The first stop on the 2022 Classic Bass Champions Tour is in the books with competitors battling it out on Pools 4 and 5 of the Mississippi River. Tommy Parker, 18, of Minnetonka, Minnesota, came away with the victory after finessing 51 pounds, 4 ounces of bass from rip-rap stretches in the single day, split-session event that witnessed Bagley Pro Staffers, along with second-place finisher Ron Mehr, snag four of the top 15 spots on the leader board.
“I’m pretty happy with my performance considering I’m a rookie on this particular tour,” said Mehr, 45, from Paynesville, Minnesota, after coming from behind to take the lead briefly with less than 30 minutes remaining before finishing 15 ounces shy of the top slot with a 50-pound 5-ounce total. “I fell a little short but finishing second in a field that featured some of the best anglers in the country, some might say the world, is something to hang your hat on.”
According to Mehr, the section of river he chose to work had fish in all three stages of the spawn. “I love to target post-spawn smallmouths when they set up on rip-rap, so I was mostly fishing shallow with a Bagley Balsa B1 Squarebill Crankbait. That lure runs shallow, isn’t easy to hang, and draws ferocious strikes when you bang it off rocks. It ended up playing a big part in my success as the bite came alive from the bank out to four-foot depths during the afternoon hours. Anytime I get in a situation where that approach is going to come into play, I know my chances are really good because I’ll have a Bagley crankbait at the end of my line. The saying really is true: ‘balsa is better!’”
While Mehr had his fish right where he wanted them during the afternoon, Bagley pro staffer, Tony Hatten, 48, from Richmond, Minnesota, found the fish more skittish than during his practice sessions when he hit the water for game day. Adjusting on the fly to quickly dropping water levels, he managed to claw his way to tenth place with a very respectable 32 pounds, 15 ounces of Mississippi bronzebacks.
“I had a solid crankbait bite during practice, but with the wind picking up, the sun shining bright and the water level dropping about 18 inches during the event, the smallmouths in my spots were growing increasingly shy by the minute, requiring a switch to finesse techniques,” recalled Hatten. That limited the time his crankbaits saw in the water during contest hours, but Bagley’s Sunny B still played a significant role in his performance.

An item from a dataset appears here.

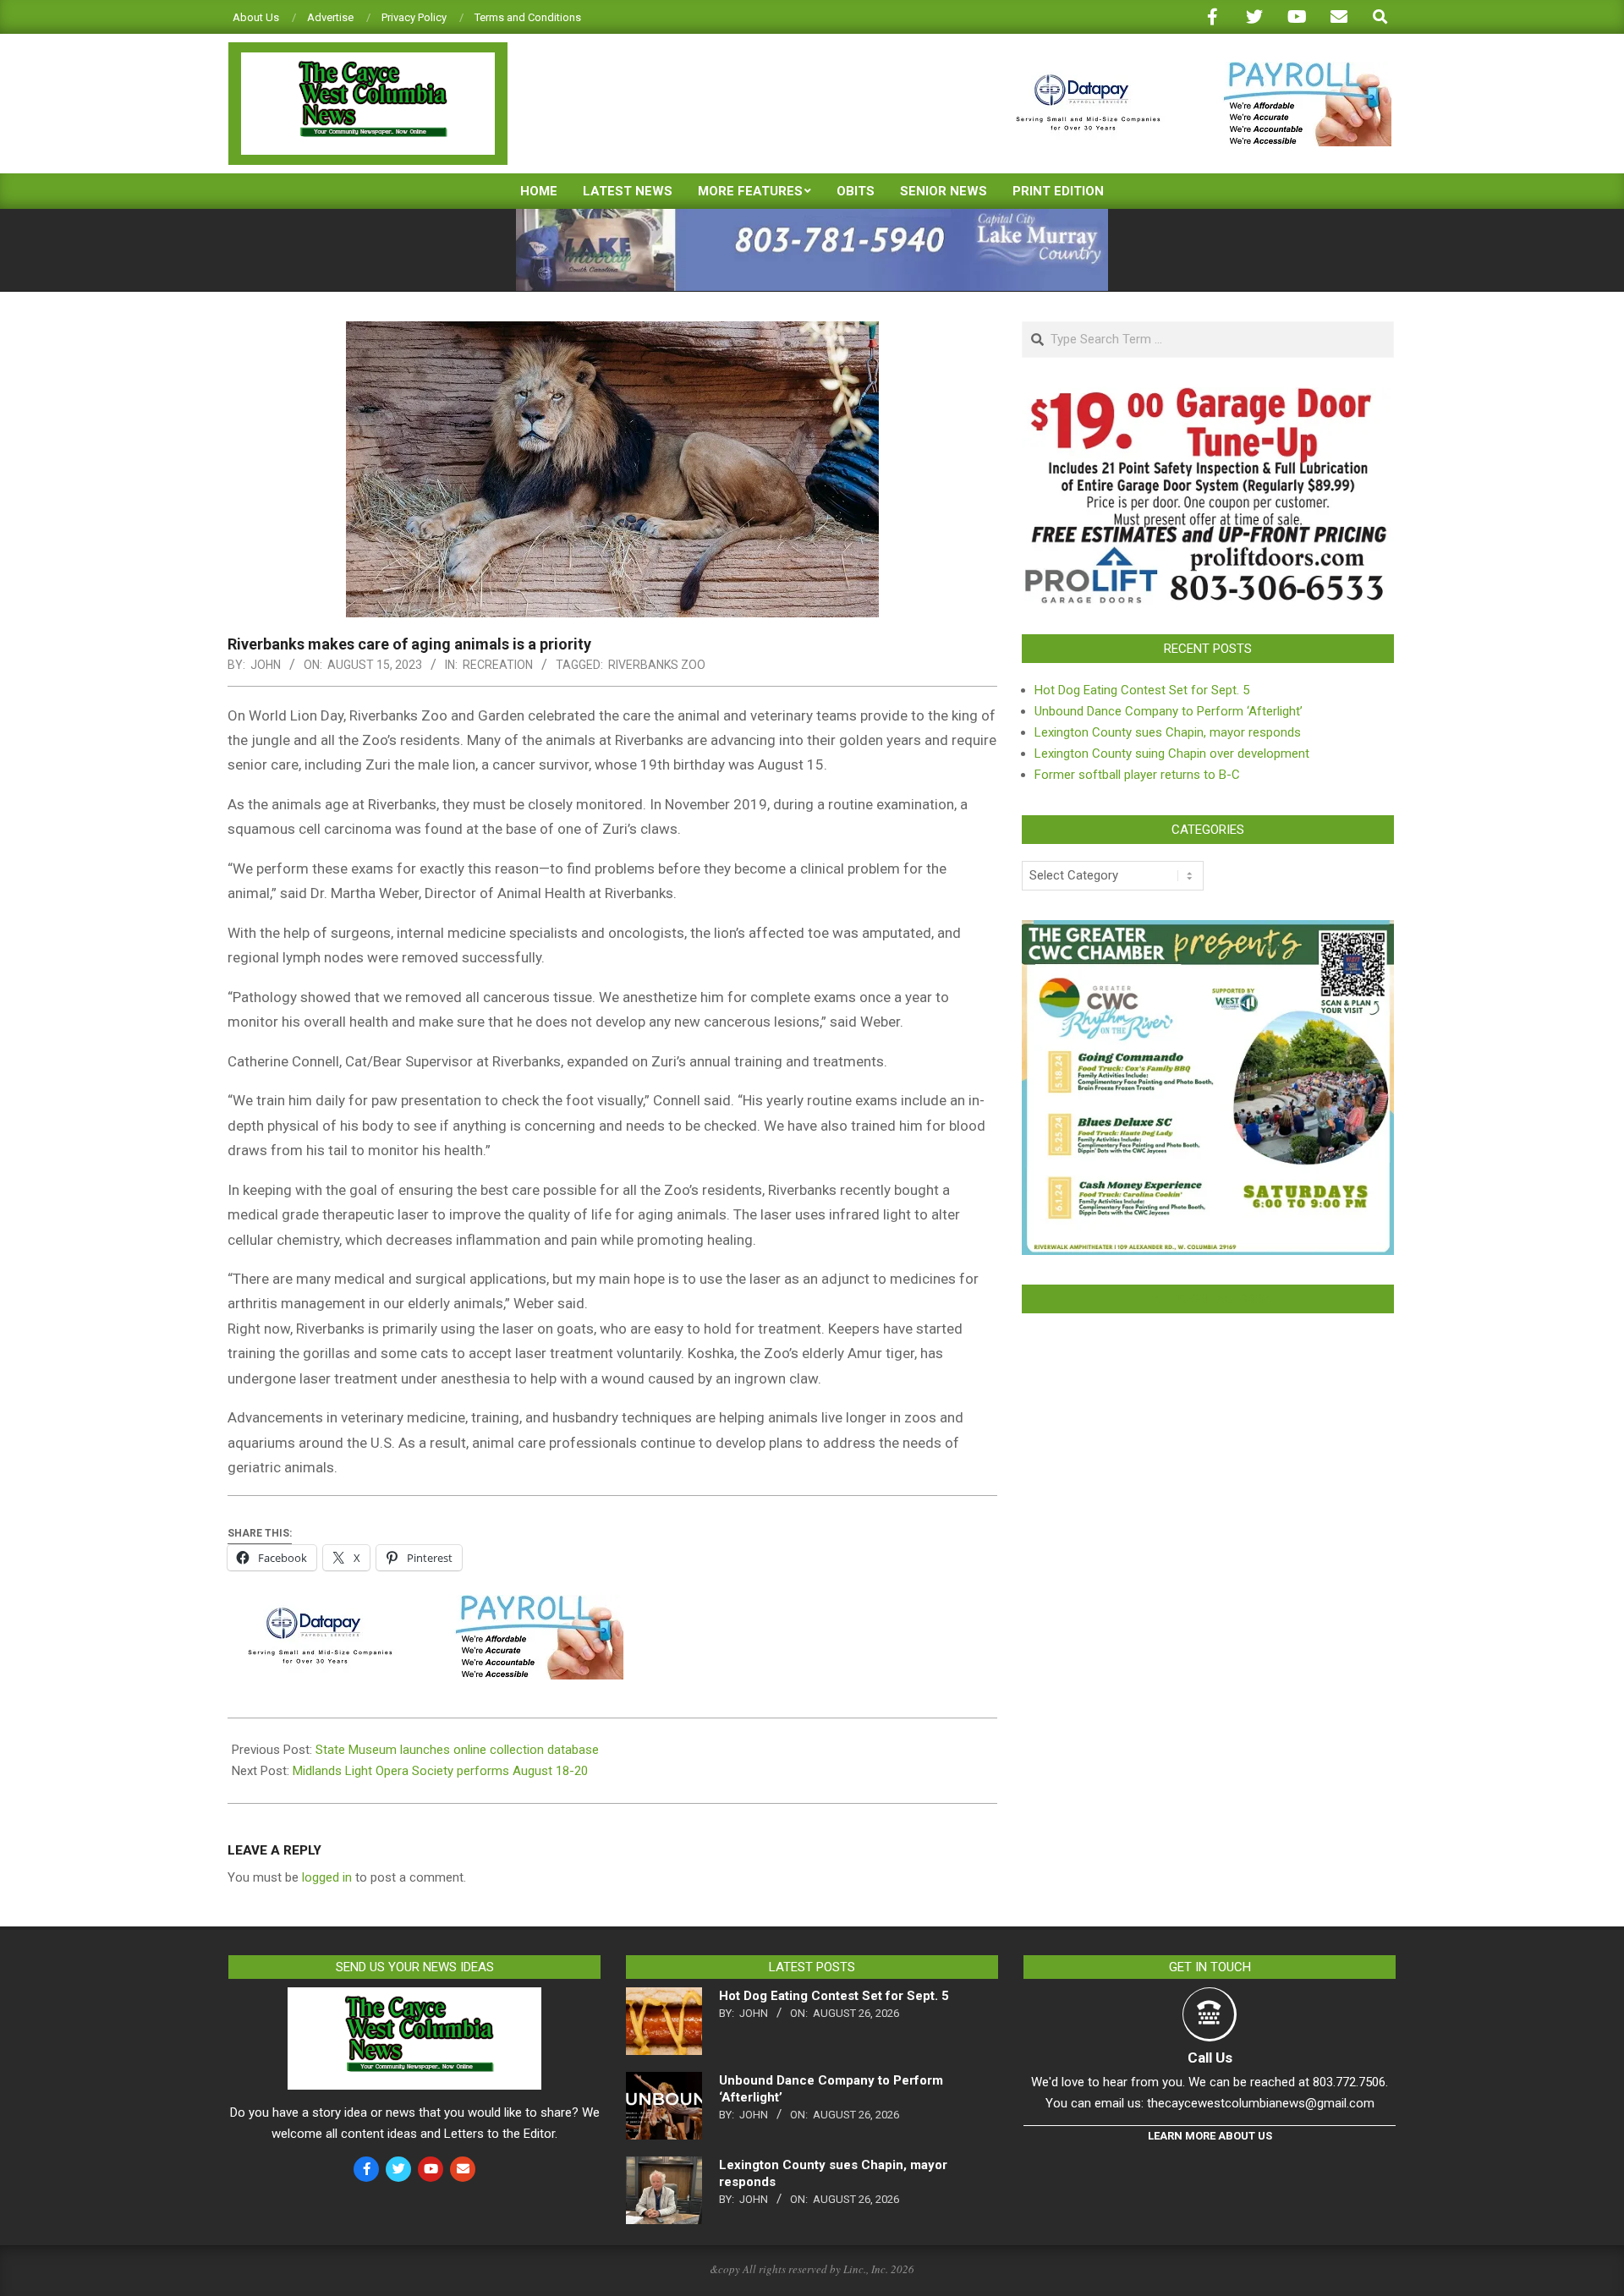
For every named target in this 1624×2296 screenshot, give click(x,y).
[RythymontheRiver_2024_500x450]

“I had to probe really slow with tiny swimming jigs, dropping the size as the water levels receded and the fish began nipping rather than striking,” continued Hatten. “Still, I put my Bagley crankbaits to good use locating the fish. In practice, they helped me select my spots and feel confident I knew where the schools were holding. Then, during the tourney, I used them to seek out aggressive feeders and confirm I was right on target before investing time with my jigging approach. All things considered, I’m pleased with my performance, especially since I earned significant Angler of the Year points.”
Finishing in 12th place with a 31-pound 10-ounce haul, Dane Vocelka, 31, of Richmond, Minnesota, attributed at least some of his success to a selectin of Bagley Baits.
“This really was a learning event for me,” admitted the Bagley pro who is a rookie on the tour. “I’ve got to say, though, that my Sunny B and the Bagley Knocker B surface bait really did the job. I was cranking the Sunny B in current seams where most competitors might throw a tube lure. I could roll it from strong current into soft current and get bit in about four feet of water off rip-rap walls or subtle points along the mainland channel and that accounted for the majority of my fish.”
With his bone-colored Knocker B, Vocelka concentrated on shallow areas where he knew some bass were pulling off their beds. “That bait was clutch for me,” he said. “It put my biggest bass in the boat around 11 a.m., and then added two more smallmouths – a total of nearly eight pounds – with 20 minutes to go in the contest. It really helped me make up for a lack of bites in the afternoon sun.”
As for Bagley Pro Staffer Noah Schultz, who finished 14th with 30.9 pounds of bass, a slow morning found him grinding it out with a drop-shot approach, but the afternoon provided a hot crankbait bite with a red crawdad color Sunny B the shining star.
“I was burning that crankbait with the current in seams and around wing dams during the afternoon and managed to make up a lot of ground with the smallies. When that lure is hot, it’s a tough one to beat,” said the 38-year-old from Waseca, Minnesota.